With \(\rho_2\to\infty\), only Segment \(A\) contributes significantly to the integral over \({\mathcal C}\) and Equation \ref{m0120_eACL1} becomes:

\begin{aligned}

\frac{N}{l} l^{\prime} I &=\int_{z_{1}}^{z_{2}}\left[\hat{\mathbf{z}} H\left(\rho_{1}\right)\right] \cdot(\hat{\mathbf{z}} d z) \\

&=H\left(\rho_{1}\right) \int_{z_{1}}^{z_{2}} d z \\

&=H\left(\rho_{1}\right)\left[z_{2}-z_{1}\right]

\end{aligned}

Note \(z_2-z_1\) is simply \(l'\). Also, we have found that the result is independent of \(\rho_1\), as anticipated earlier. Summarizing: \[\boxed{ {\bf H} \approx \hat{\bf z}\frac{NI}{l} ~~ \mbox{inside coil} } \label{m0120_eResult} \]

Let’s take a moment to consider the implications of this remarkably simple result.

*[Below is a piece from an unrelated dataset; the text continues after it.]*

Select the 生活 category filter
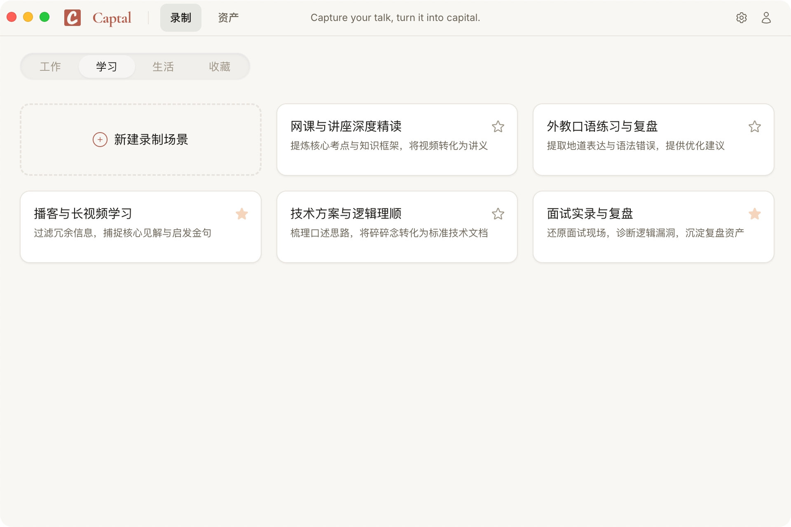point(163,66)
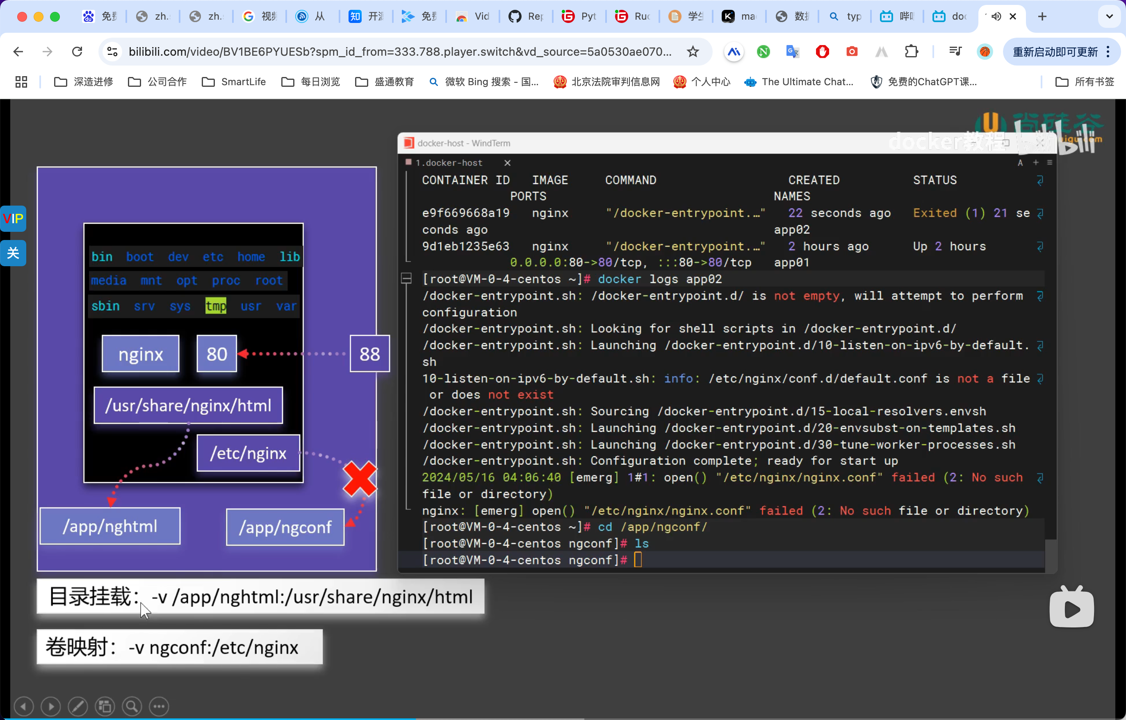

- Note that it is dimensionally correct; that is, current divided by length gives units of A/m, which are the units of \({\bf H}\).
- We have found that the magnetic field is simply winding density (\(N/l\)) times current. To increase the magnetic field, you can either use more turns per unit length or increase the current.
- We have found that the magnetic field is uniform inside the coil; that is, the magnetic field along the axis is equal to the magnetic field close to the cylinder wall formed by the coil. However, this does not apply close to ends of the coil, since we have neglected the fringing field.

These findings have useful applications in more complicated and practical problems, so it is worthwhile taking note of these now. Summarizing:

The magnetic field deep inside an ideal straight coil (Equation \ref{m0120_eResult}) is uniform and proportional to winding density and current.